A carta convoca todos os homens e mulheres a recolocar a compaixão no centro da moral e das religiões, a retomar o antigo princípio de que são ilegítimas todas as interpretações das escrituras religiosas que geram violência, ódio ou desprezo. A cultivar uma inteligência compassiva perante o sofrimento de todos os seres humanos, mesmo daqueles que nós consideramos nossos inimigos e de quem nos consideramos, muitas vezes, inimigos.
Esta carta não pretende lançar uma nova organização. O seu objectivo é fazer ressaltar o esforço de todos os grupos e movimentos para aumentar a visibilidade do seu trabalho e torná-los contagiantes. A carta pretende mostrar, de forma activa, que a voz do negativismo e da violência, muitas vezes associada à religião e às religiões, é apenas de uma minoria e que a voz da compaixão é, pelo contrário, a voz da grande maioria.
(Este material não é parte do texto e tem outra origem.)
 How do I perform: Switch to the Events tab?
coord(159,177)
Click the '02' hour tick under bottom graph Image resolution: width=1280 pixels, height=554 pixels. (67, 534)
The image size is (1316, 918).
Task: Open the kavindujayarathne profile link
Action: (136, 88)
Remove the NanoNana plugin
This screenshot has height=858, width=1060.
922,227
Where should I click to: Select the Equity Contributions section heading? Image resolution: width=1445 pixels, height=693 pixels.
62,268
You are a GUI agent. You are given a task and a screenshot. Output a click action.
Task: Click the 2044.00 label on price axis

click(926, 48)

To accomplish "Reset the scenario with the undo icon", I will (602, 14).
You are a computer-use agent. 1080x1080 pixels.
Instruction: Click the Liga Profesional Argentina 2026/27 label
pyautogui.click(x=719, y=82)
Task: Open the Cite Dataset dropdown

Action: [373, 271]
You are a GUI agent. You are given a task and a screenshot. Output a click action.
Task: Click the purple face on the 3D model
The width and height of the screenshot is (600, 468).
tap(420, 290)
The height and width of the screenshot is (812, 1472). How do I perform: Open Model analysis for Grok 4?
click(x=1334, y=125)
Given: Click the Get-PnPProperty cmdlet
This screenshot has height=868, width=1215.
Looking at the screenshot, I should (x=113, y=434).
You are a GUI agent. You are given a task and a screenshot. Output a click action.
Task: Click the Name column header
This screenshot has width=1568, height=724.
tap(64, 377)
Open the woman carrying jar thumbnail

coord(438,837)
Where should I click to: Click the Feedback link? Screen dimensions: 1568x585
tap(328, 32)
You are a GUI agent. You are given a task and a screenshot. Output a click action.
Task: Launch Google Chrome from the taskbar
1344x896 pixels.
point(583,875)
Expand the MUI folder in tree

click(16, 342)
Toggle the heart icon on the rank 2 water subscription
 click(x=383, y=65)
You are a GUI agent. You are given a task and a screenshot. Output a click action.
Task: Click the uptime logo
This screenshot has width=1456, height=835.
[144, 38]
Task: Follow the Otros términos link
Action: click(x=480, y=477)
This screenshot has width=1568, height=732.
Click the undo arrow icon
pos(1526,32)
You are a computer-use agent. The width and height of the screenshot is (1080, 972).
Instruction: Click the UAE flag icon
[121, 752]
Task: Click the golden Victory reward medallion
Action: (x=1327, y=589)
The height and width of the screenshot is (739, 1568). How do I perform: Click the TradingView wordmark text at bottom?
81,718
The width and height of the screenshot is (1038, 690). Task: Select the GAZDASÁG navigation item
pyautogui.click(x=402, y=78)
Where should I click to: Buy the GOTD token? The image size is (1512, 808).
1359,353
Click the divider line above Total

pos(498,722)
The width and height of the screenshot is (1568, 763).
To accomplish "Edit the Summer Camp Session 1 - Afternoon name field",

3. É urgente revelar os judeus que são solidários com o povo palestiniano e os palestinianos que são solidários com o povo judeu. Sem apoiar e robustecer, de forma prática, esta solidariedade só pensaremos em robustecer o equipamento bélico, de um lado e do outro, para ver quem mata mais.
Fazer crescer este sentimento de estima mútua pode levar muito tempo, mas é a direcção certa, a direcção fecunda porque, desde já, escolhe a cultura da paz que vai gerando uma terra de convívio, uma terra santa. Neste momento, parece uma terra maldita.
O roteiro da paz não deve ficar só na mão dos dirigentes políticos. Deve procurar envolver todas as pessoas de boa vontade a nível mundial.